PROMPT -> All that should come back is the lines of the data below from the one containing "Screen dimensions: 763x390" to the one containing "Task: Click the Best", inclusive, exactly as they stand.

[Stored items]
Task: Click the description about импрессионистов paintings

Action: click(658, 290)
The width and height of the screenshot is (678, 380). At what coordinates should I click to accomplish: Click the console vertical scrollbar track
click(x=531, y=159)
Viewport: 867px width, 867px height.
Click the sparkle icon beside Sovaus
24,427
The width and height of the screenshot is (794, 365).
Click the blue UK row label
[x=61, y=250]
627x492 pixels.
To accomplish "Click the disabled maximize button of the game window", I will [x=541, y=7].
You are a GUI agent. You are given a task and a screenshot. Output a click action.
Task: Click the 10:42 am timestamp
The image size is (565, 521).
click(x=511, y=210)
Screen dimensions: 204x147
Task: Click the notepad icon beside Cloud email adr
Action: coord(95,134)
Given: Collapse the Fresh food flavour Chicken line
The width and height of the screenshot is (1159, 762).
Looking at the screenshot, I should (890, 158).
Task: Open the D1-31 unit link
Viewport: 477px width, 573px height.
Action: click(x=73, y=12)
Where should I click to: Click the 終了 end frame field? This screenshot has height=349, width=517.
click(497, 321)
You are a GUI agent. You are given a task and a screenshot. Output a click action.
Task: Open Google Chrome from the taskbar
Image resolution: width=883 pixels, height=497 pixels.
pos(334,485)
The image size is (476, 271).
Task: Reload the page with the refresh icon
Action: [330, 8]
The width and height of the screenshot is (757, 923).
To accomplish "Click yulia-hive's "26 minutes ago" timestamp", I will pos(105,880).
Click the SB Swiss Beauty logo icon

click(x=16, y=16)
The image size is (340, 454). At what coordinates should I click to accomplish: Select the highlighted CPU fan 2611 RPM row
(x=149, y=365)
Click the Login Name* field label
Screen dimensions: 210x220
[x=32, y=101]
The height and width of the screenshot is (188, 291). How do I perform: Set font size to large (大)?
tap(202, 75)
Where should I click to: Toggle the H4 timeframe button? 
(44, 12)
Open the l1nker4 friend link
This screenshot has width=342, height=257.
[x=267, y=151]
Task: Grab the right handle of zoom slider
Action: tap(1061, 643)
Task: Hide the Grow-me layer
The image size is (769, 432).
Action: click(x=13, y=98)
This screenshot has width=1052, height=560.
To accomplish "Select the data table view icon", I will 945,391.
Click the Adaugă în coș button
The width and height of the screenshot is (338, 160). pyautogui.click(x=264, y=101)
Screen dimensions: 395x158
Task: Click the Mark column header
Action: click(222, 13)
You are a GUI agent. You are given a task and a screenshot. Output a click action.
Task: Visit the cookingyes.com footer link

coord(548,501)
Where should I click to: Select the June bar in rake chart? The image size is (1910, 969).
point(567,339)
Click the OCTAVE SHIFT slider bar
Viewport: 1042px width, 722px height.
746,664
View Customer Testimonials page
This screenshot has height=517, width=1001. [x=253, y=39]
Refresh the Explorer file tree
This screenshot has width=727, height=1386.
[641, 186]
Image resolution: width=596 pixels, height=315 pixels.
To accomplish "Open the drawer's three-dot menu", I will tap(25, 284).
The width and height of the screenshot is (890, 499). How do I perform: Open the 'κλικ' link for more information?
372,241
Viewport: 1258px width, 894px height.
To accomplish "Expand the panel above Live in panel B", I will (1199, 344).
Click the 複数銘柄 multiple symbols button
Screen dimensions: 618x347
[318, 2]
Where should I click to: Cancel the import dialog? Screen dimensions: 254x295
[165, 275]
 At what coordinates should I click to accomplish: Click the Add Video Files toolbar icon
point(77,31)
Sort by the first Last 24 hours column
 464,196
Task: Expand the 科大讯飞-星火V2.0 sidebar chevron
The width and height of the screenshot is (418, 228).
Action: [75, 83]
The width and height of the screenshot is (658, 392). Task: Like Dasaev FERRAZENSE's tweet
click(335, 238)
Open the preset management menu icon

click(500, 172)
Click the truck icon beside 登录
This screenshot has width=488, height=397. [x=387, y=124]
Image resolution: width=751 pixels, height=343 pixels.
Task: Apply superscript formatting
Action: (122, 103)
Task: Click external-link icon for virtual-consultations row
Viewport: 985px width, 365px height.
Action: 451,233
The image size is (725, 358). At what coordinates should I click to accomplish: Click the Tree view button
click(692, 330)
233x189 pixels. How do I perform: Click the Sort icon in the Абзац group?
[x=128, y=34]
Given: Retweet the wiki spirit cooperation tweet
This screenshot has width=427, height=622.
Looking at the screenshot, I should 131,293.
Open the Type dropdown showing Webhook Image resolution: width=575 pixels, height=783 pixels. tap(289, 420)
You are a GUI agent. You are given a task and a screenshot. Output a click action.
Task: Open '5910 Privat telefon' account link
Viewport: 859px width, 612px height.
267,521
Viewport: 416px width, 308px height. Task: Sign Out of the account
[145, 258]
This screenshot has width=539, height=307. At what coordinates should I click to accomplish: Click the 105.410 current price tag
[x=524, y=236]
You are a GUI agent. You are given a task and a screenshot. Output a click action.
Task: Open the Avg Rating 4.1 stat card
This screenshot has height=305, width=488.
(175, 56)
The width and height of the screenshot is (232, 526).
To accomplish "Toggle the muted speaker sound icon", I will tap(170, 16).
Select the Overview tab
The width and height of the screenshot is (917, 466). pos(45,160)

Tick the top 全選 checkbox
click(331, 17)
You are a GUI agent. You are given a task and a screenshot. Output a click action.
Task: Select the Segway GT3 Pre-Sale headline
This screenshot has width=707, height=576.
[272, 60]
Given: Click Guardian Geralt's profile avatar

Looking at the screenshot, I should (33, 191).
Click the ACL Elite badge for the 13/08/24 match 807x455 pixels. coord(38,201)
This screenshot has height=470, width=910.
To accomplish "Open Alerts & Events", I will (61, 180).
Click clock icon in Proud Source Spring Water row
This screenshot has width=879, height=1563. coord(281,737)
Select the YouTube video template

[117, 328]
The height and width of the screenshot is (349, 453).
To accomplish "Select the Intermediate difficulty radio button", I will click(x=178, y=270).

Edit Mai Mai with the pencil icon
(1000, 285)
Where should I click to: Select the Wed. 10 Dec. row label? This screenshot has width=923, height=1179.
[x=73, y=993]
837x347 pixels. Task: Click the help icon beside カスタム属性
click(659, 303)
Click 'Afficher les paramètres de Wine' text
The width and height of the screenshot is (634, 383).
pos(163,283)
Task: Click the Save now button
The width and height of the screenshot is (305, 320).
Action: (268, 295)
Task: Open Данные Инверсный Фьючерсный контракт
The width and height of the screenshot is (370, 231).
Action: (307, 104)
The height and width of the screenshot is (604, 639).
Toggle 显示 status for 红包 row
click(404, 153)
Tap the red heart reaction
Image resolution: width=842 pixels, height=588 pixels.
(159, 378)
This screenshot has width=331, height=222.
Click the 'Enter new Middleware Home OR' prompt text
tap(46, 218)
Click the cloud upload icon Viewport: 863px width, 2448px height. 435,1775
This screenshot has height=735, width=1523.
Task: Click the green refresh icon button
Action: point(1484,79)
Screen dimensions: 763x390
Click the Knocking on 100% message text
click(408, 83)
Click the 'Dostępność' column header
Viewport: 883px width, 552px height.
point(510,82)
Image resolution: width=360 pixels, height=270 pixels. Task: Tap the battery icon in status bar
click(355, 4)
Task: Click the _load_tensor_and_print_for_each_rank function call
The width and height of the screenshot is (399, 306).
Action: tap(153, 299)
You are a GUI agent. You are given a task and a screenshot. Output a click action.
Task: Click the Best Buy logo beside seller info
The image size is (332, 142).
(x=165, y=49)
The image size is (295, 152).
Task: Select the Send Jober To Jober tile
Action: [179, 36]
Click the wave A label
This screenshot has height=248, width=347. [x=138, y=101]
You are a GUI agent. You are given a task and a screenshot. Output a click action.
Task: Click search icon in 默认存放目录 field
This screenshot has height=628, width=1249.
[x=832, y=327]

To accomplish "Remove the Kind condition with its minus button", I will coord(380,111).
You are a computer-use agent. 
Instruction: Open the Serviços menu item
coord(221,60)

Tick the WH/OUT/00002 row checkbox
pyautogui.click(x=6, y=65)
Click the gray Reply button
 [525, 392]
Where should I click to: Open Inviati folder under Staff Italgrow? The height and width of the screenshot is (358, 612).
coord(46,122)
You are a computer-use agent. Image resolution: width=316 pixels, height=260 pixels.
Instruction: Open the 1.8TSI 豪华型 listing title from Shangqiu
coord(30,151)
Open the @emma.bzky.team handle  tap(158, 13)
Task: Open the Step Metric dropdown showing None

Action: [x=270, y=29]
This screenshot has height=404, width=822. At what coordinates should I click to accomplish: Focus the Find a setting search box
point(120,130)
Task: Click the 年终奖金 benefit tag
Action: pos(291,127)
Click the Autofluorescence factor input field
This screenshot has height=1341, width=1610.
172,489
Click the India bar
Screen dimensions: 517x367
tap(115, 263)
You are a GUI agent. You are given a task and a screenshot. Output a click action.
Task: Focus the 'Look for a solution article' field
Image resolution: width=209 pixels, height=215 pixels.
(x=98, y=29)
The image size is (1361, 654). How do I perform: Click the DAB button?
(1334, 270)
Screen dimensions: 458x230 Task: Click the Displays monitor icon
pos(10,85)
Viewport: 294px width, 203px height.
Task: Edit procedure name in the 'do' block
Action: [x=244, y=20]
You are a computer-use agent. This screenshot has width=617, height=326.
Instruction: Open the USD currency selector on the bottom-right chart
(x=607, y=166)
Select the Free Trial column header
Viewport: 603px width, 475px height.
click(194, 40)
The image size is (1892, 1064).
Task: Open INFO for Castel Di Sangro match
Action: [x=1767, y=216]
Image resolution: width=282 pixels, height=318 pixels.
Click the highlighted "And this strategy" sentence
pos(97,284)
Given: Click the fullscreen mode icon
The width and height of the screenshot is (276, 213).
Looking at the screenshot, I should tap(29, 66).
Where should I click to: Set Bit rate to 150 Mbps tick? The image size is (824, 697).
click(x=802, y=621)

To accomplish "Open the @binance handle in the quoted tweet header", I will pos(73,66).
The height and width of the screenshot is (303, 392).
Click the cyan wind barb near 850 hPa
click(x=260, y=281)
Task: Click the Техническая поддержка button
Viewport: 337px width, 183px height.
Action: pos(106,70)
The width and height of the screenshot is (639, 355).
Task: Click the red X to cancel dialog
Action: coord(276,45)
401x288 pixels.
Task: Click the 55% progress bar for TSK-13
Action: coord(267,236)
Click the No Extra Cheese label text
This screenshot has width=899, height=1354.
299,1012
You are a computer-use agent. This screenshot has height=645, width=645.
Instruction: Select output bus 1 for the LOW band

SOLVED PROBLEM ->
Screen dimensions: 763x390
Click the Knocking on 100% message text
click(408, 83)
Click the 'Dostępność' column header
Viewport: 883px width, 552px height.
point(510,82)
Image resolution: width=360 pixels, height=270 pixels. Task: Tap the battery icon in status bar
click(355, 4)
Task: Click the _load_tensor_and_print_for_each_rank function call
The width and height of the screenshot is (399, 306).
Action: tap(153, 299)
You are a GUI agent. You are given a task and a screenshot. Output a click action.
Task: Click the Best Buy logo beside seller info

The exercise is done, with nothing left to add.